> _Extrait du texte_
<<<<
Entrevue avec les Bieres Philosophales

En revenant du petit séjour entre amis à Montréal, j’ai décidé d’en profiter pour prendre en entrevue un grand ami, Max Ducharme, brasseur et co-propriétaire des Bières Philosophales. Apprenti-alchimiste, philosophe indomptable, amateur de heavy-metal, Max a toujours une observation existentielle dans sa manche, et il est toujours prêt à parler des vraies affaires.

Entre plusieurs échantillons généreux de Rubeda et de Crispy Pastry Stout, j’ai réussi au moins à enligner une couple de questions.

Une microbrasserie philosophale?

Vue la consonnance magico-religieuse du nom de la brasserie, il fallait qu’on commence par le début. Ça vient d’où les bières philosophales?
>>>>
> _Tâches à réaliser_
**1.** Répondez brièvement à ces questions sur l'entrevue :
(a) Quels rôles Max Ducharme occupe-t-il aux Bières Philosophales ?
(b) Quelles bières ont été servies en échantillons pendant la rencontre ?
(c) De quelle ville revenait-on au moment de décider de faire l'entrevue ?
**2.** Reproduisez mot pour mot le passage de l'entrevue allant de "En revenant du" à "des vraies affaires.".
Les entrées qui viennent ensuite sont distinctes de l'entrevue.

> _Entrées pour repérer les éléments affichés_
<<<<
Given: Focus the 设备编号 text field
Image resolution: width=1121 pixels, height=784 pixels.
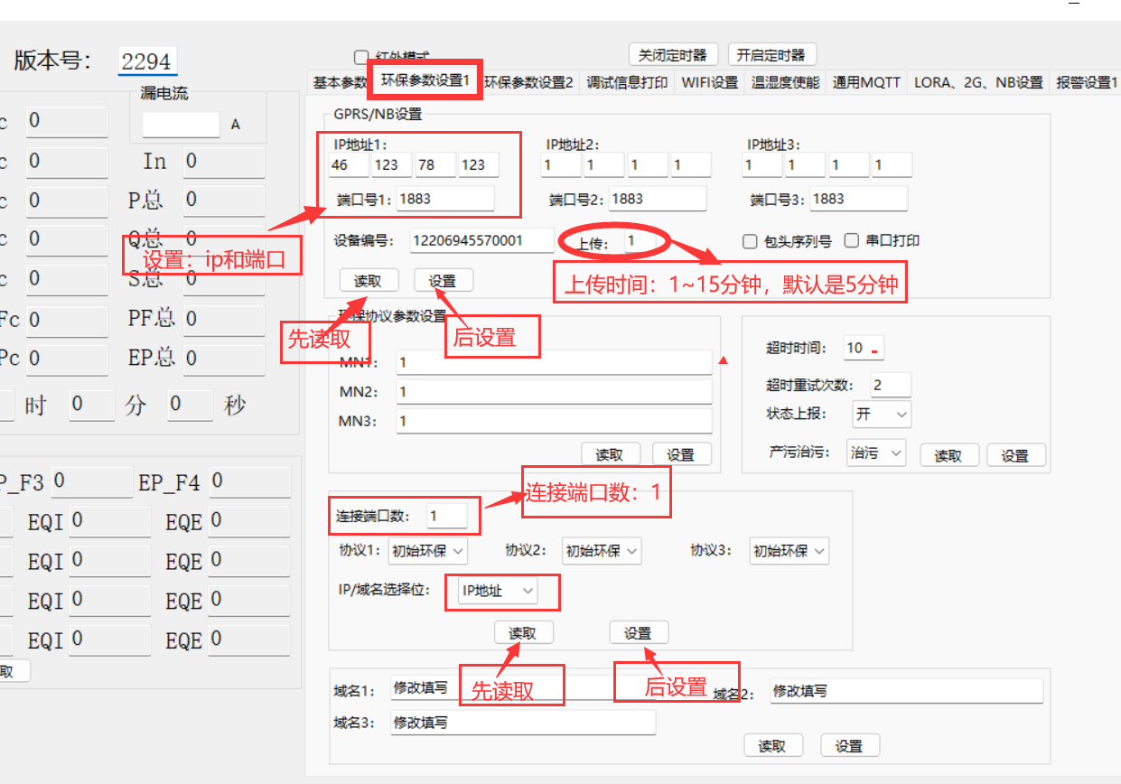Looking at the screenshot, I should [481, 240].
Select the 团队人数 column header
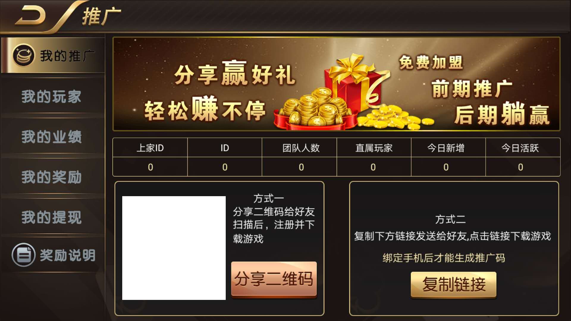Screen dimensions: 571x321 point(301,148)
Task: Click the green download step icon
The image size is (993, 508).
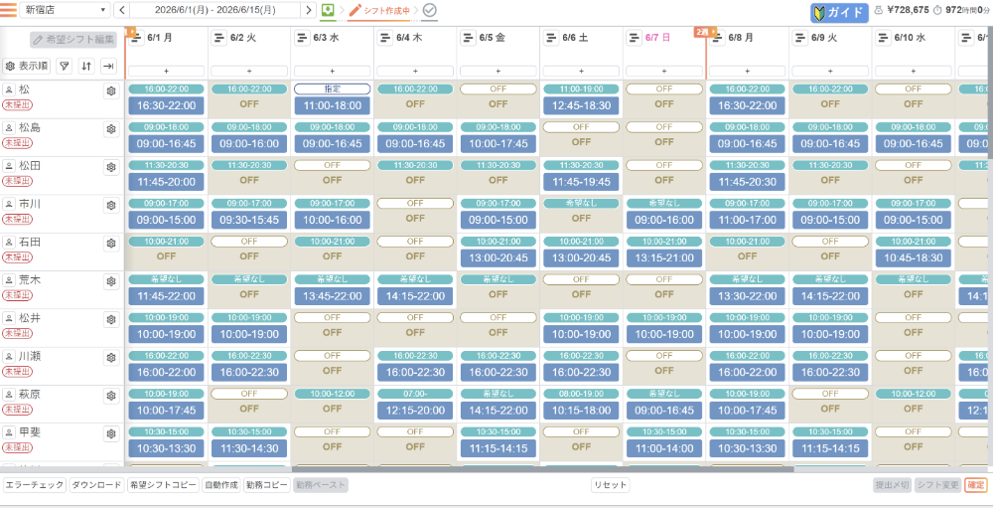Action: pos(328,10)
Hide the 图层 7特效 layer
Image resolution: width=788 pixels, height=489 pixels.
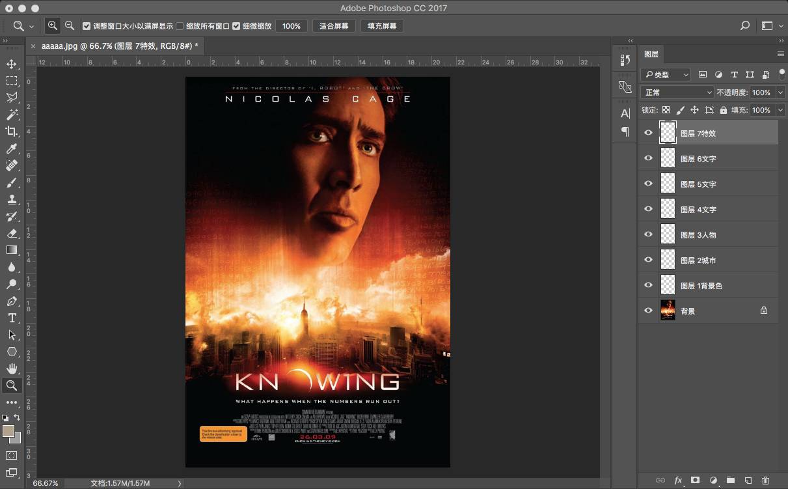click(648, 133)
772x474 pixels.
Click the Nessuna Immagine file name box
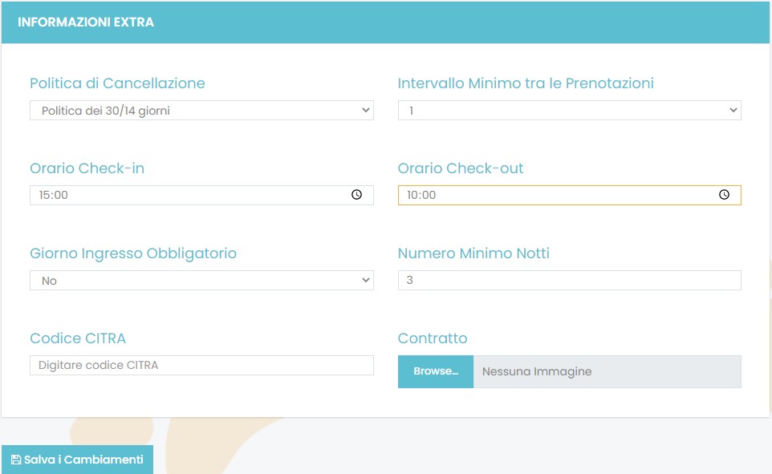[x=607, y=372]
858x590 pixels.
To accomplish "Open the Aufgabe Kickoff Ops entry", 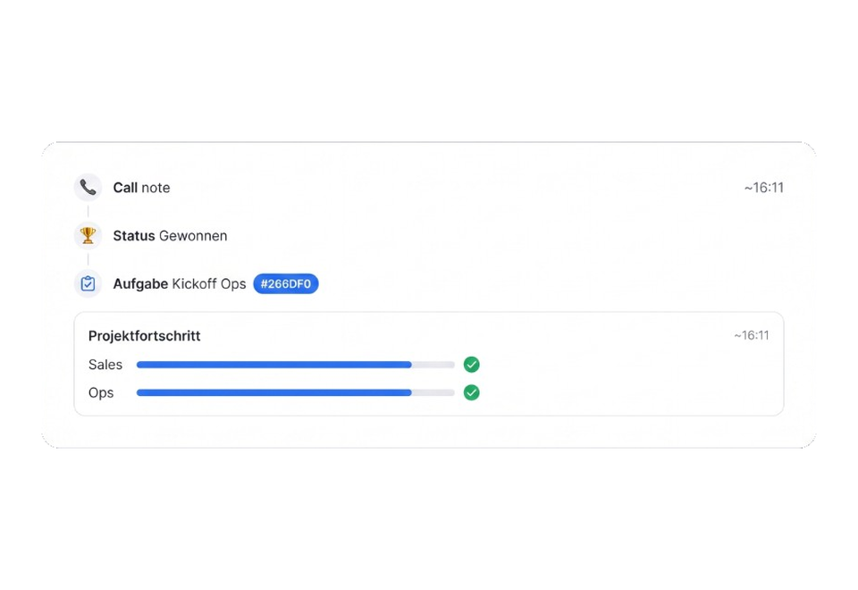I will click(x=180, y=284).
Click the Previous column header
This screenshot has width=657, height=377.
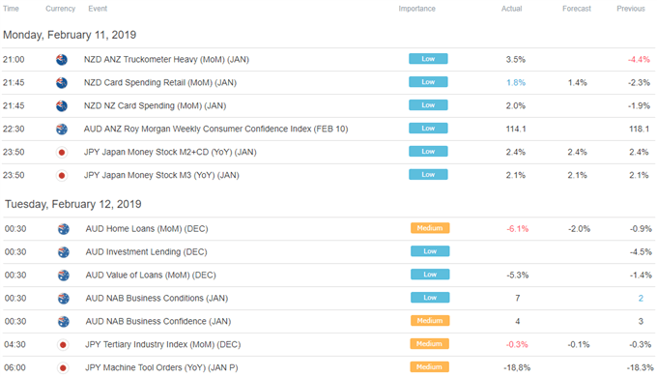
>>>>
> _Réponses dans l'ordre_
**1.**
(a) Il est brasseur et co-propriétaire.
(b) De la Rubeda et de la Crispy Pastry Stout.
(c) De Montréal.

**2.**
En revenant du petit séjour entre amis à Montréal, j’ai décidé d’en profiter pour prendre en entrevue un grand ami, Max Ducharme, brasseur et co-propriétaire des Bières Philosophales. Apprenti-alchimiste, philosophe indomptable, amateur de heavy-metal, Max a toujours une observation existentielle dans sa manche, et il est toujours prêt à parler des vraies affaires.